But analysts said the structural issues and growing competition would remain at least near-term challenges for Alibaba and Tencent.
“Only small companies want to use the public cloud,” said Evan Zeng at Gartner. Large enterprises “don’t trust the public cloud providers . . . they want control over security and the entire environment”.
Boris Van, China software senior analyst at Bernstein, added that Beijing’s rollout of a slew of cyber security and data privacy policies last year convinced more companies to opt for private cloud computing. “They want better control over their data environments,” he said.

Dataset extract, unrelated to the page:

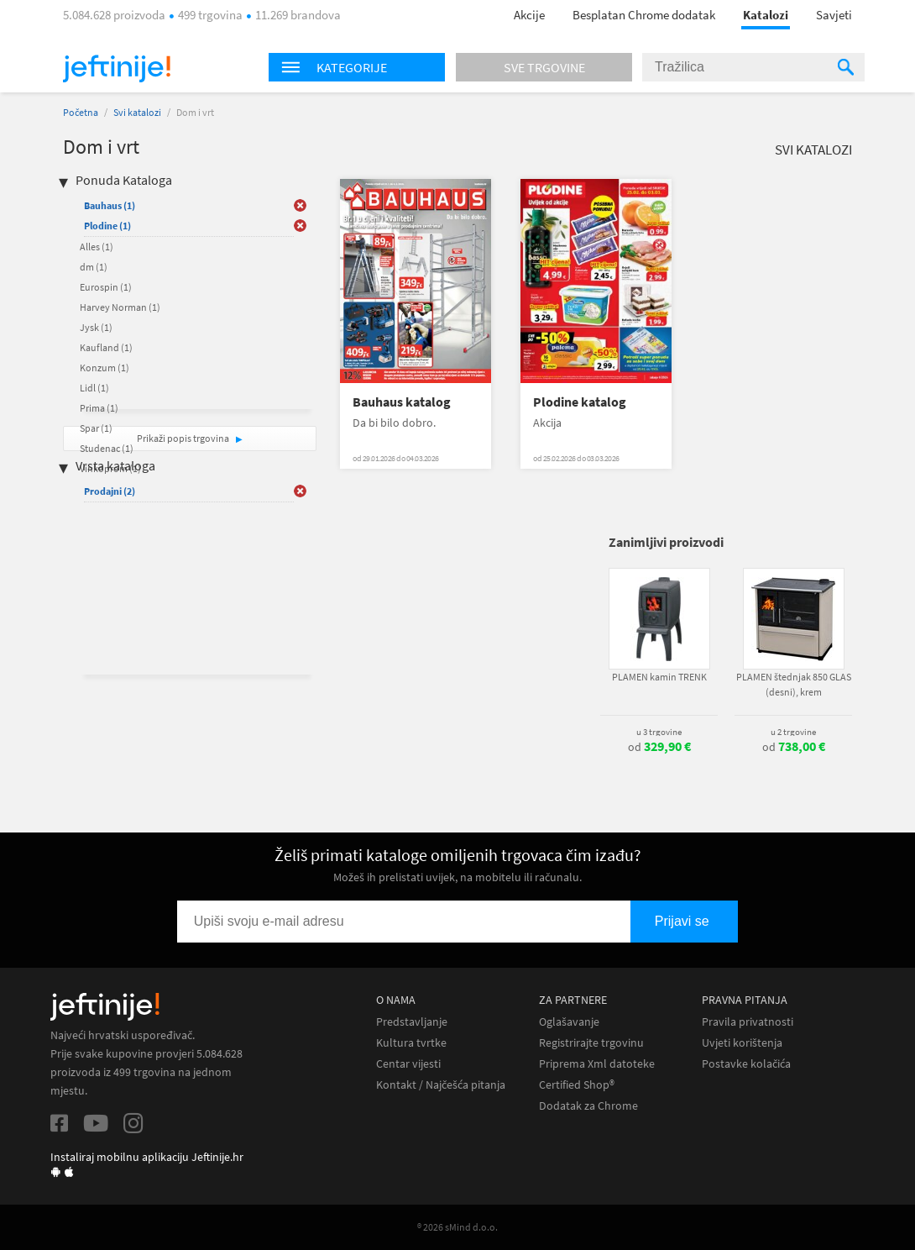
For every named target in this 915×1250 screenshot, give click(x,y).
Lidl (94, 387)
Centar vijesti (408, 1064)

Tencent, meanwhile, said it was turning away from lossmaking services such as offering discounted cloud infrastructure and highly customised projects, which caused its sales to fall in the first quarter.
James Mitchell, Tencent’s chief strategy officer, said many cloud vendors provided “cost-heavy solutions” akin to acting as an IT consultancy. “While that is achievable in an environment of kind of infinite capital . . . it’s not sustainable,” he told investors last month.
With rising competition from telecoms and Huawei, Tencent and Alibaba are shifting away from low value-add private cloud work, said Robin Zhu, China internet analyst at Bernstein. “They are focusing on higher-margin cloud services — we expect slower growth in the next few quarters.”
Recent public procurement contracts reviewed by the FT show dozens of vendors competing for government contracts. Several local governments, such as the city of Changsha, awarded renewals to Huawei in no-bid competitions, but the tenders showed fewer automatic deals for Alibaba or Tencent.
An official in Alibaba’s home province of Zhejiang said the company had done well in winning government contracts before 2020, when founder Ma crossed a political red line with a speech in Shanghai criticising regulation.
“That era has gone as Alibaba fell out of favour with President Xi [Jinping],” said the official. “These days we are leaning towards state-backed cloud services like Tianyi as they are considered more politically reliable. That will be the trend in the coming years.”